[Data excerpts]
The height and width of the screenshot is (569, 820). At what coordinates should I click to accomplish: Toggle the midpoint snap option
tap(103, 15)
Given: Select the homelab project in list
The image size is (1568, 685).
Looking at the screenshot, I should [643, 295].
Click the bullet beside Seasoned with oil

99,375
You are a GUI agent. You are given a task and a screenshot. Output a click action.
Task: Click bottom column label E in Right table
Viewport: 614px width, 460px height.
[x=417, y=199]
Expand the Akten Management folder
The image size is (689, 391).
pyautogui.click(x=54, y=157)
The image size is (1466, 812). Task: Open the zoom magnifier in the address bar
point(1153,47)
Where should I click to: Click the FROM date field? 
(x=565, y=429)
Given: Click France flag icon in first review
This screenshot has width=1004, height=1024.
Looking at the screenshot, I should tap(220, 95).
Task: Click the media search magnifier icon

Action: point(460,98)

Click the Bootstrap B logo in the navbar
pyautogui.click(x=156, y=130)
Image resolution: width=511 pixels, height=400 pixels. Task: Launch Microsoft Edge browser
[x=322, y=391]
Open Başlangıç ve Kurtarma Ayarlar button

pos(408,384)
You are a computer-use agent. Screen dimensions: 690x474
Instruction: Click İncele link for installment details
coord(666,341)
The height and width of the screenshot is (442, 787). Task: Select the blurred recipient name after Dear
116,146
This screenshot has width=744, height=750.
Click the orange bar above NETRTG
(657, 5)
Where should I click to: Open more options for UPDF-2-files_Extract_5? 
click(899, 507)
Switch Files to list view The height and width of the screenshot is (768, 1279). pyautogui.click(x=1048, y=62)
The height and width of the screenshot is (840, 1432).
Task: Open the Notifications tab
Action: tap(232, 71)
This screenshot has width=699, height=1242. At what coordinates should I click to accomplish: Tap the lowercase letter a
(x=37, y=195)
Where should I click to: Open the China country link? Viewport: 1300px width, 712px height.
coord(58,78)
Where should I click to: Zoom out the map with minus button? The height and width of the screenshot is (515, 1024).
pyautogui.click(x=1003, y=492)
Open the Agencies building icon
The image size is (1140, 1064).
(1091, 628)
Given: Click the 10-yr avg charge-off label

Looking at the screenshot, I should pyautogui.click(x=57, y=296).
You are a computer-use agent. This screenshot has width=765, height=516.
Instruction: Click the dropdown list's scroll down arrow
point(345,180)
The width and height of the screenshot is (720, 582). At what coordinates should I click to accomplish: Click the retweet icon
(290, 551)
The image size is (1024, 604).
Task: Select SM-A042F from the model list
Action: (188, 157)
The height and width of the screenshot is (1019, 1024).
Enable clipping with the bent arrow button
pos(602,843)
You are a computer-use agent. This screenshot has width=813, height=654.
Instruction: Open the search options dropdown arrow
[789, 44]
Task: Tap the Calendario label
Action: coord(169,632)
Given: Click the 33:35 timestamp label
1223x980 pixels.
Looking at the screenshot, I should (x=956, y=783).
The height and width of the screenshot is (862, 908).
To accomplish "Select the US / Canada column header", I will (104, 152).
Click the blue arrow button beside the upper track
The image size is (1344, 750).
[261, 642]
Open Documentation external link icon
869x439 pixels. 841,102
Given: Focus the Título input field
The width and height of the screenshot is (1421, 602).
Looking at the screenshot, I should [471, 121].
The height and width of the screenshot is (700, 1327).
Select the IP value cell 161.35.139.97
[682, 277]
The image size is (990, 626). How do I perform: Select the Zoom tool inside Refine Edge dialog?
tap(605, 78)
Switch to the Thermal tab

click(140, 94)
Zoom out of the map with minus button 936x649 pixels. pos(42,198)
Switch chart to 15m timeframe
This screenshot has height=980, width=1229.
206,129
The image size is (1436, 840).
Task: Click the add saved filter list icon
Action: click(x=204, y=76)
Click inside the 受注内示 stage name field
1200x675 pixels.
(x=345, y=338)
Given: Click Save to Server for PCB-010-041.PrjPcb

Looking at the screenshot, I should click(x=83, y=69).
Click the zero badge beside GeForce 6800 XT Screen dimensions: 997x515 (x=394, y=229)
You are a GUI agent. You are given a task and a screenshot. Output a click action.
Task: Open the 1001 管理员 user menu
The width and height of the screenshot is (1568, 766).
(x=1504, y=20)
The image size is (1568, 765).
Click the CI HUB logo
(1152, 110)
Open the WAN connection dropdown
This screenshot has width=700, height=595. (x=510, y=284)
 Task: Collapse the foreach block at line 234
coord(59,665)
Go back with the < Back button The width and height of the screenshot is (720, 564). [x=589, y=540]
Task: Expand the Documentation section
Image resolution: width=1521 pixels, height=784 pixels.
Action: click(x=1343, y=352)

Work request »
For this exercise, please copy exactly the lines from the one holding "This screenshot has height=980, width=1229." through the end of the records, the first and last included.

Solution to the problem »
This screenshot has height=980, width=1229.
206,129
The image size is (1436, 840).
Task: Click the add saved filter list icon
Action: click(x=204, y=76)
Click inside the 受注内示 stage name field
1200x675 pixels.
(x=345, y=338)
Given: Click Save to Server for PCB-010-041.PrjPcb

Looking at the screenshot, I should click(x=83, y=69).
Click the zero badge beside GeForce 6800 XT Screen dimensions: 997x515 (x=394, y=229)
You are a GUI agent. You are given a task and a screenshot. Output a click action.
Task: Open the 1001 管理员 user menu
The width and height of the screenshot is (1568, 766).
(x=1504, y=20)
The image size is (1568, 765).
Click the CI HUB logo
(1152, 110)
Open the WAN connection dropdown
This screenshot has width=700, height=595. (x=510, y=284)
 Task: Collapse the foreach block at line 234
coord(59,665)
Go back with the < Back button The width and height of the screenshot is (720, 564). [x=589, y=540]
Task: Expand the Documentation section
Image resolution: width=1521 pixels, height=784 pixels.
Action: click(x=1343, y=352)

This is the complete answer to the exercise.